参考に, きれい(綺麗)は「(3)よごれがなくさっぱりしているさま. 清潔.」とある.

「きれい」と「こぎれい」の差は, 前者が清潔度や美的価値をフラットに言うのに対して後者は整理(選択と配置?)など「人の手」の入っている点に着目しているということなのだろう.その「人の手」のセンスの良さを認める控えめな賞賛の言葉かもしれない.

「こじゃれた」という言葉をテレビで竹中直人氏などが, どこかのお店を形容するのに度々使っているのを聞きながら, なんで単に「洒落た」とか「お洒落な」と言わないで「小」をつけるのか, 訝しんだことがある. たくさんの店を見て知っているという経験と知識を背景にもつ人っぽい話し方として, 「こ」をつける自分の言葉に陶酔してんのかな?とか, 批評家臭い言葉遣いのような...とか, ちょっと気持ち悪さのようなものも感じながら.

これも店主のセンスとか存在感への賞賛を心に抱きながら発した言葉なのかと思えば少し納得する気になってくる. (でも私の辞書には入れないだろうね)
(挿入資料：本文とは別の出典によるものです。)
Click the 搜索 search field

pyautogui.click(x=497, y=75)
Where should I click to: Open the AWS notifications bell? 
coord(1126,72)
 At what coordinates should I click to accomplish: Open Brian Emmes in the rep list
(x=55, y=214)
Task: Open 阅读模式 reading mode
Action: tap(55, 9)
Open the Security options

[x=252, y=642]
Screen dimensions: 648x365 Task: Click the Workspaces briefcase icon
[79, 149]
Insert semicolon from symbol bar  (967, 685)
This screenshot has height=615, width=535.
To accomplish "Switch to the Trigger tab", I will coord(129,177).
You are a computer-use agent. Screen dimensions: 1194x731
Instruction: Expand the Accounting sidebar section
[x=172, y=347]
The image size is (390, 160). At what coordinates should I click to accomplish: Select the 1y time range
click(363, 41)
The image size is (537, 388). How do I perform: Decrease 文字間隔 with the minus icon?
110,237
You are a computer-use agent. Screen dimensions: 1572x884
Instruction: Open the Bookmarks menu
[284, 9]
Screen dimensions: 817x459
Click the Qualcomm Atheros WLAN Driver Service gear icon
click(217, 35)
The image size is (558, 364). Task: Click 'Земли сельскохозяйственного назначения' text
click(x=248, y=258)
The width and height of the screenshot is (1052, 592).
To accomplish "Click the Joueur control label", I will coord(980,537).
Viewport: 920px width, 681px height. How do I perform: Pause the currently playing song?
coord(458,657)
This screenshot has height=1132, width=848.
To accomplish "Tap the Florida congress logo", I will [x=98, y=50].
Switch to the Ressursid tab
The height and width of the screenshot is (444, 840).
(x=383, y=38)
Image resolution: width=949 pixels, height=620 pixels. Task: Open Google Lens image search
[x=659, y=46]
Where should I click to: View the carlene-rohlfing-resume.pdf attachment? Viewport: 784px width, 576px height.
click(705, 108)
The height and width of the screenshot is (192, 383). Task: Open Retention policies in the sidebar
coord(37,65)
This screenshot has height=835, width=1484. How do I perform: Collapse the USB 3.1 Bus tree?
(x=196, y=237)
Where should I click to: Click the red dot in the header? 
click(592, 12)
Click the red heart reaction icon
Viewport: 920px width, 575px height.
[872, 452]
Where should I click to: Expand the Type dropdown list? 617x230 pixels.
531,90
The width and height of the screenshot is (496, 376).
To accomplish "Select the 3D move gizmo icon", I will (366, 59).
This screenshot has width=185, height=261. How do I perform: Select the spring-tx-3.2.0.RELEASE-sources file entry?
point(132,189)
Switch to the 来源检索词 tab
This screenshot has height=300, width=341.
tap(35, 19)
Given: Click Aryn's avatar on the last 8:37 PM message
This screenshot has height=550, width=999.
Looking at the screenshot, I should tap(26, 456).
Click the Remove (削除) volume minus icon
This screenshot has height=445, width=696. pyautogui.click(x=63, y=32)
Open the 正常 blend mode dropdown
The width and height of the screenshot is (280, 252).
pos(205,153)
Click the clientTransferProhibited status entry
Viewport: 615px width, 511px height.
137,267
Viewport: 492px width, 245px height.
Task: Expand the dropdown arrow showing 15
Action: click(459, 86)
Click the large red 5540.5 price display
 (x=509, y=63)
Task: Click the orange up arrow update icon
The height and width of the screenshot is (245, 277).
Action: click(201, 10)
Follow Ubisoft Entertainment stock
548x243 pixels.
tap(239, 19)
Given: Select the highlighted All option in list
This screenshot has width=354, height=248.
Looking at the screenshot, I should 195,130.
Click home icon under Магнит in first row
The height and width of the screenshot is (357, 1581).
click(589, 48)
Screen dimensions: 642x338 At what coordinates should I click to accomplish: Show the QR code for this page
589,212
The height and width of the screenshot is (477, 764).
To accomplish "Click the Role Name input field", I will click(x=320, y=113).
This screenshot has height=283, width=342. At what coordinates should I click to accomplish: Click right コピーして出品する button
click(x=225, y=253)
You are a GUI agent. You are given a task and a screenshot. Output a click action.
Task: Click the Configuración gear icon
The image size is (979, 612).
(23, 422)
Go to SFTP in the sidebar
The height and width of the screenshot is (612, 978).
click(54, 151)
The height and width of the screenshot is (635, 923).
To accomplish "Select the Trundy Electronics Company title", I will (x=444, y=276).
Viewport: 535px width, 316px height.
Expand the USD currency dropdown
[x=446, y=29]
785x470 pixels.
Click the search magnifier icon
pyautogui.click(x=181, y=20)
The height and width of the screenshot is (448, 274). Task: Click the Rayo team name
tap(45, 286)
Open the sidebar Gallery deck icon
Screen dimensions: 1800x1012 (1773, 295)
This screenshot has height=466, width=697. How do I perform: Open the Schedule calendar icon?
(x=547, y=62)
さて, 「小汚い」の方は, ただ「汚い」と言う時のフラットな調子に対して, かえって汚さを強調しているようにも聞こえるような気もする. かといって「すごく汚い」と言っているわけではなく, しかしこれは「すごく」の婉曲表現なのだろうか?...

そして, ふと思う. これは対象の状態よりも話し手が心の中に抱く嫌悪とか, 軽蔑といった感情を込めているのではないか... この考えが浮かんだとき, 何か理解できたような気がしてきた. 「小汚い◯◯」というとき, もしかしたらその汚さは対象というよりも話し手の心の中にあるのではないか? とも思ってみたり... (まあ, これも私の辞書には入らなさそう)

「小汚い小僧」「小汚い野良猫」「小汚くて小賢しい小娘」..何となくワルモノのセリフっぽく聞こえる(笑)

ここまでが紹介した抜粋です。